TASK OBJECTIVE
Your answer should consist solely of the lines from the first line of the data through the line with "Click the Arm64", each reproduced exactly.
▼▼▼
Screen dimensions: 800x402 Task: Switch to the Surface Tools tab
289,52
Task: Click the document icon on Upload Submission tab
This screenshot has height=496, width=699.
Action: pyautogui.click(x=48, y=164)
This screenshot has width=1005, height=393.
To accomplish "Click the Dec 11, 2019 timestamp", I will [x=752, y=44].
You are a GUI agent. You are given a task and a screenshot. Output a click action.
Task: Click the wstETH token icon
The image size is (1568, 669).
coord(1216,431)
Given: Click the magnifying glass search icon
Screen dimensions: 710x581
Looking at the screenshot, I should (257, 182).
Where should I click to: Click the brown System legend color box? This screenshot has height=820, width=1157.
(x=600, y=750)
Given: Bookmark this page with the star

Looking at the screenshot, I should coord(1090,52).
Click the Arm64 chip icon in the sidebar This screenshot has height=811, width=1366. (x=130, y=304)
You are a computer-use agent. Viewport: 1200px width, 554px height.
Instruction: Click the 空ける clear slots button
▲▲▲
FINAL ANSWER
Screen dimensions: 800x402 Task: Switch to the Surface Tools tab
289,52
Task: Click the document icon on Upload Submission tab
This screenshot has height=496, width=699.
Action: pyautogui.click(x=48, y=164)
This screenshot has width=1005, height=393.
To accomplish "Click the Dec 11, 2019 timestamp", I will [x=752, y=44].
You are a GUI agent. You are given a task and a screenshot. Output a click action.
Task: Click the wstETH token icon
The image size is (1568, 669).
coord(1216,431)
Given: Click the magnifying glass search icon
Screen dimensions: 710x581
Looking at the screenshot, I should (257, 182).
Where should I click to: Click the brown System legend color box? This screenshot has height=820, width=1157.
(x=600, y=750)
Given: Bookmark this page with the star

Looking at the screenshot, I should coord(1090,52).
Click the Arm64 chip icon in the sidebar This screenshot has height=811, width=1366. (x=130, y=304)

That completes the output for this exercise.